Billionaire businessman Aliko Dangote has provided clarity on the Nigerian National Petroleum Company’s (NNPC) ownership stake in the Dangote Refinery, revealing that the state-owned oil corporation holds only a 7.2 percent stake, not the previously reported 20 percent. This significant reduction stems from NNPC’s inability to meet its financial commitments to the project.

In a statement on Sunday, Dangote explained, “NNPC no longer owns a 20% stake in the Dangote refinery. They were supposed to pay their balance in June but have yet to fulfill the obligations. Now, they only own a 7.2% stake in the refinery.”

The Dangote Refinery, valued at $19 billion, is a key strategic asset for Nigeria’s oil and gas sector. Initially, NNPC’s participation was seen as a crucial step towards ensuring the refinery’s success and integrating it into the nation’s broader energy infrastructure. However, NNPC’s financial shortfall has led to a decrease in its ownership stake.

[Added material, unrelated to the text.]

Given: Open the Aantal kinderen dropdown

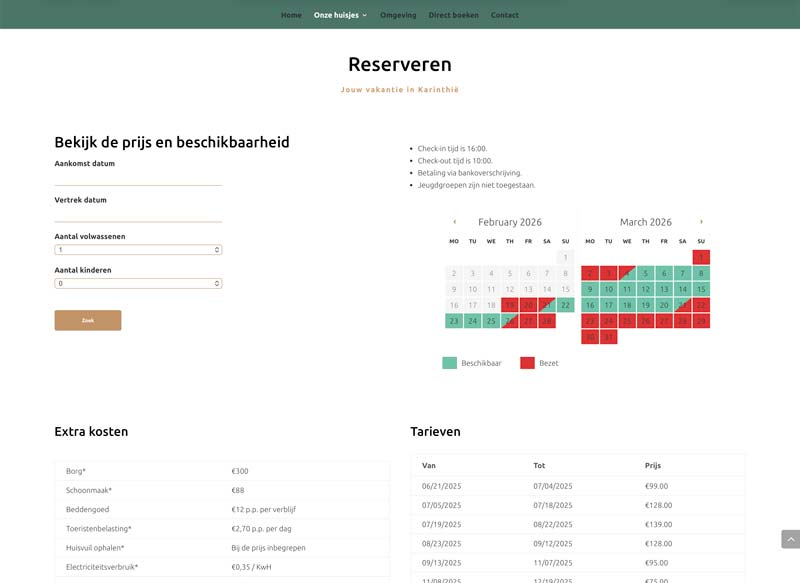Looking at the screenshot, I should pyautogui.click(x=138, y=283).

The reduction in NNPC’s stake underscores the financial and operational challenges facing the corporation. NNPC’s inability to secure the necessary funds by the agreed deadline has significantly impacted its investment in the refinery, which is expected to transform Nigeria’s oil refining capacity and reduce the country’s dependence on imported refined products.

The Dangote Refinery, situated in the Lekki Free Trade Zone near Lagos, is poised to be the largest single-train refinery in the world. With a processing capacity of 650,000 barrels of crude oil per day, it aims to meet Nigeria’s domestic fuel demand and export surplus refined products to international markets. The project is also anticipated to create thousands of jobs and stimulate economic growth in the region.

Despite NNPC’s reduced stake, the refinery’s development continues, with Dangote remaining optimistic about its potential impact on Nigeria’s energy landscape. The project’s completion is expected to bolster Nigeria’s refining capabilities, reduce fuel import costs, and enhance the country’s self-sufficiency in petroleum products.

The clarification of NNPC’s stake in the refinery highlights the complexities and financial intricacies involved in such a massive industrial project. It also raises questions about the future role of state-owned enterprises in Nigeria’s evolving energy sector and the need for robust financial planning and execution to support critical infrastructure projects.

As the refinery approaches its operational phase, stakeholders will be closely monitoring the progress and the implications of NNPC’s reduced stake on the project’s overall success and its contribution to Nigeria’s economic and energy security.